The leitmotif of the novel is ‘insane love.’ However, the book doesn’t confine itself to that topic alone but also seeks to explore — by means of speculation — various other topics that arguably correspond with it, such as the mechanisms of consciousness and faith, the concept of free will and the choice between Good and Evil. It poses a lot of existential questions — respectively, proposes a lot of answers — along the line: Is it possible that even the truest and most intense love can be rejected? – What do ‘true’ and ‘intense’ mean, when speaking of ‘insane love’? – What are the love-related aspects of controversy between the sacred and the profane, the good and the evil, the perfect and the imperfect, the transient and the eternal? – What can this controversy cause to the tormented soul of the madly in love? – Where does the adorable end and where does the abhorable begin on the way to the extreme; is there a prelude; how ‘spacious’ is the space in between? – Is expression possible at all if one’s experience goes beyond the conveyable by conventional means?
The work is widely experimental, even language- and style-wise. While some vulgarisms can also be found in its course, its language generally switches back and forth between extensively abstract and purely poetical; influence from classical Arabic literary style is also notably present.
The storyline is split into two: external and internal. The external storyline, which is the more narrative of both, is reduced to the depiction of one single incident involving the protagonist, and serves as a formal frame in which the internal storyline is enclosed.
Structure-wise, the novel is designed as a building that symbolises the cycle of catharsis or, alternatively, the cycle of remission and relapse: After a short introduction, the reader is invited to pass through seven antechambers, enter a chamber, make seven steps, and exit.
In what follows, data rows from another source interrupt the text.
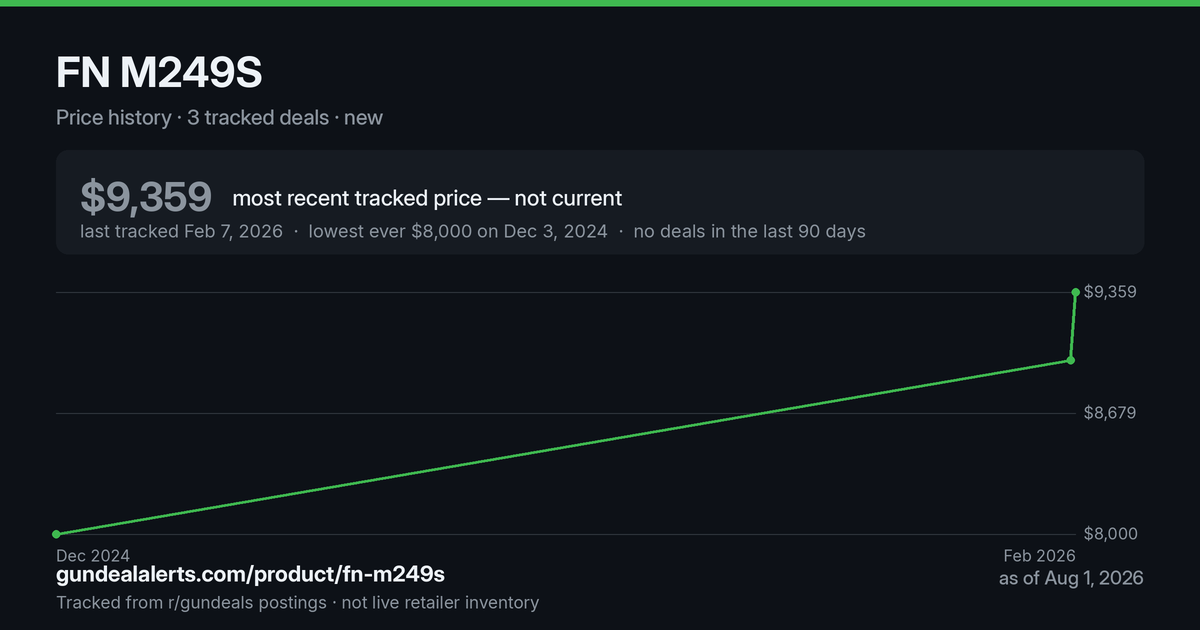Click the green price trend line midpoint

[x=563, y=447]
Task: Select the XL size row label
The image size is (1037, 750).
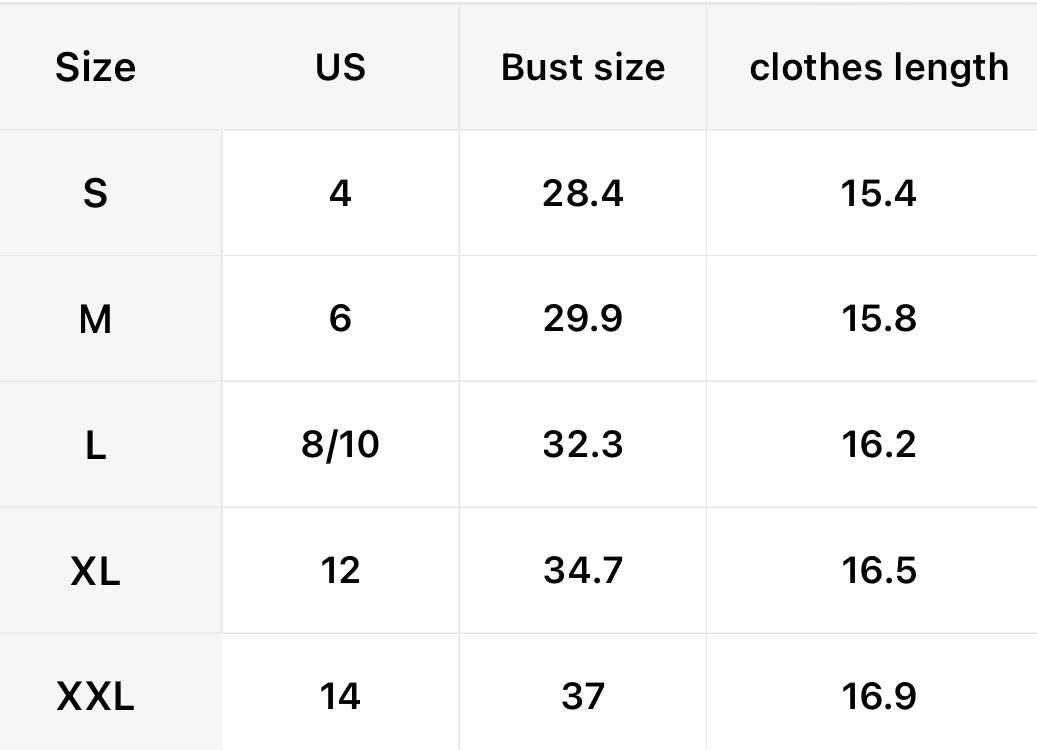Action: pos(95,571)
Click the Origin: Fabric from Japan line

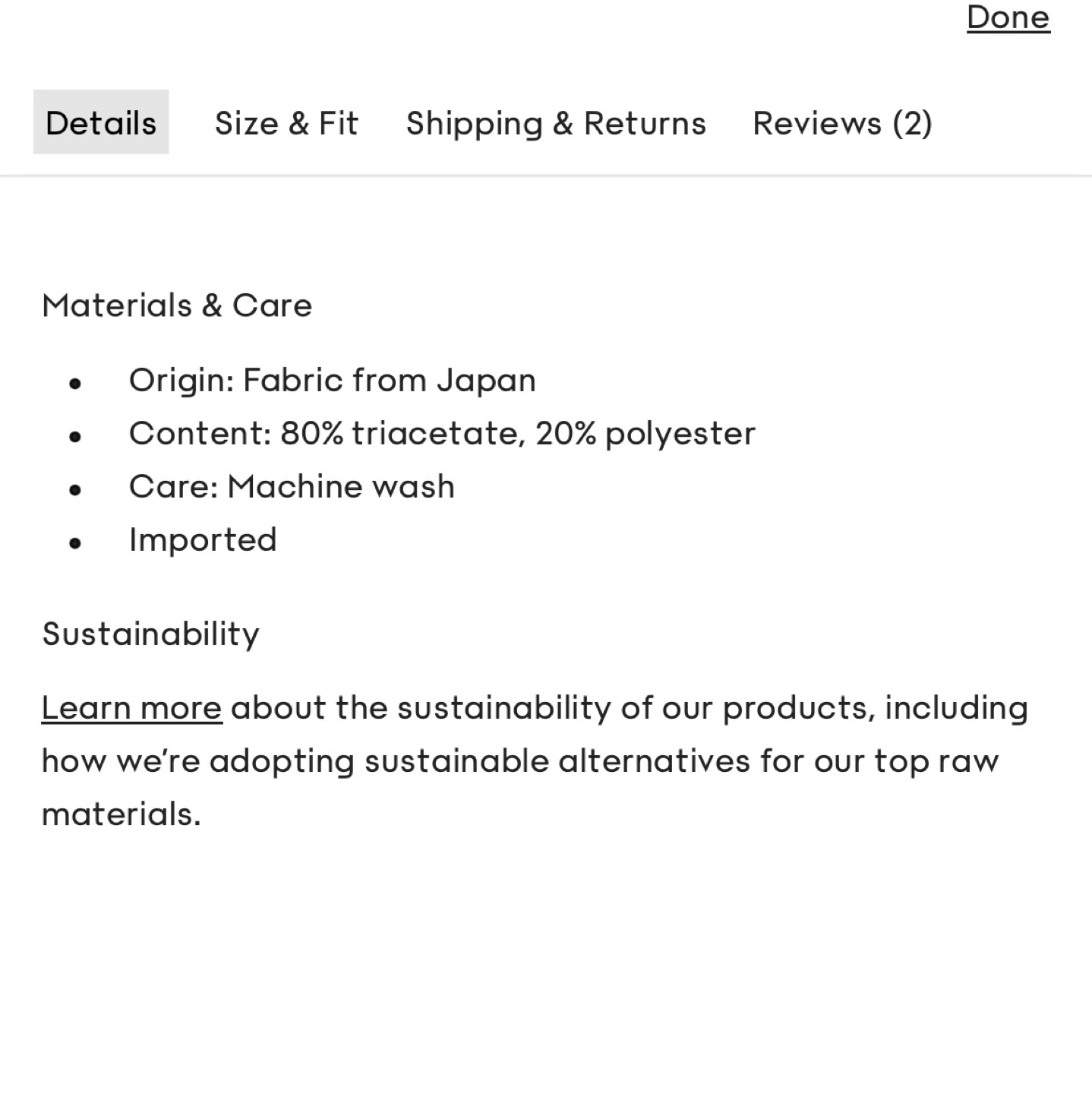click(332, 380)
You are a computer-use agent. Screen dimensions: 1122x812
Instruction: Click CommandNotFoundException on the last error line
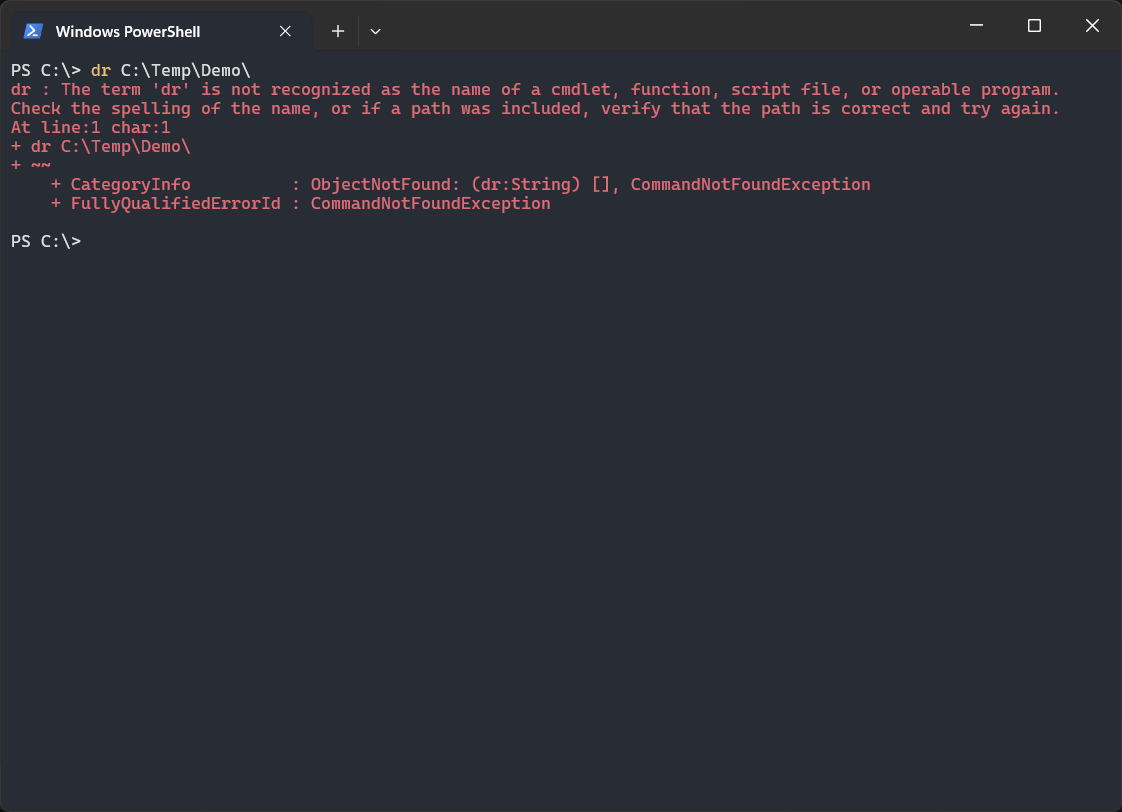[x=430, y=204]
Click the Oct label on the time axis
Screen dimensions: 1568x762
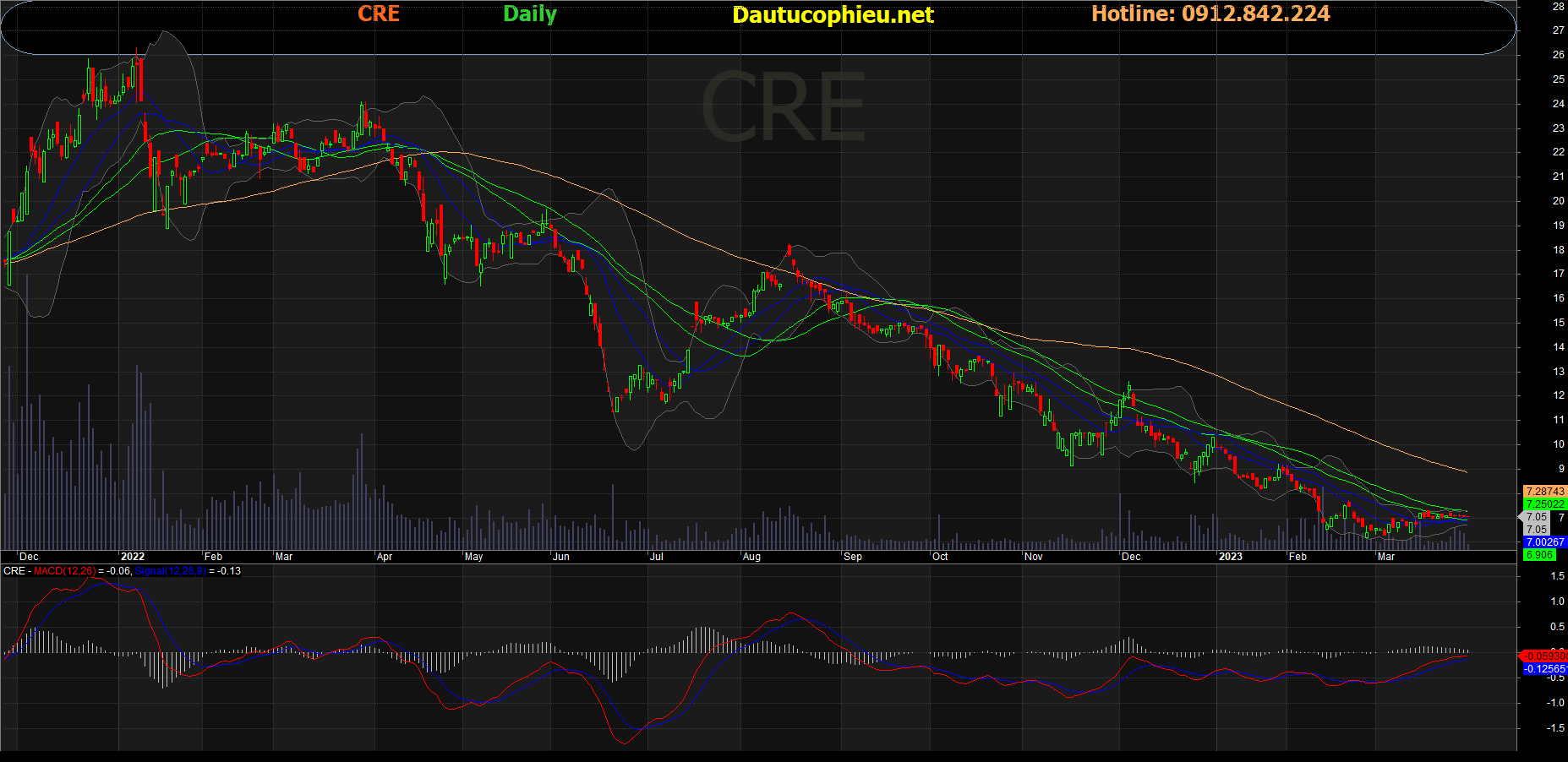click(940, 557)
Even though the book focuses on extreme contrast, and doesn’t spare means in conveying the impression of full-fledged controversy, it doesn’t seek to be shocking or provocative, but gently mind-twisting and -broadening. It employs a peculiar blend of rational discourse and irrational detours from it, but after all, as it says in the words of its main hero: “Both things, rationality and irrationality, exist in the human being to form something like a voltaic arc in which his or her ideas about the world are born and — which is even more essential — tried for veracity.”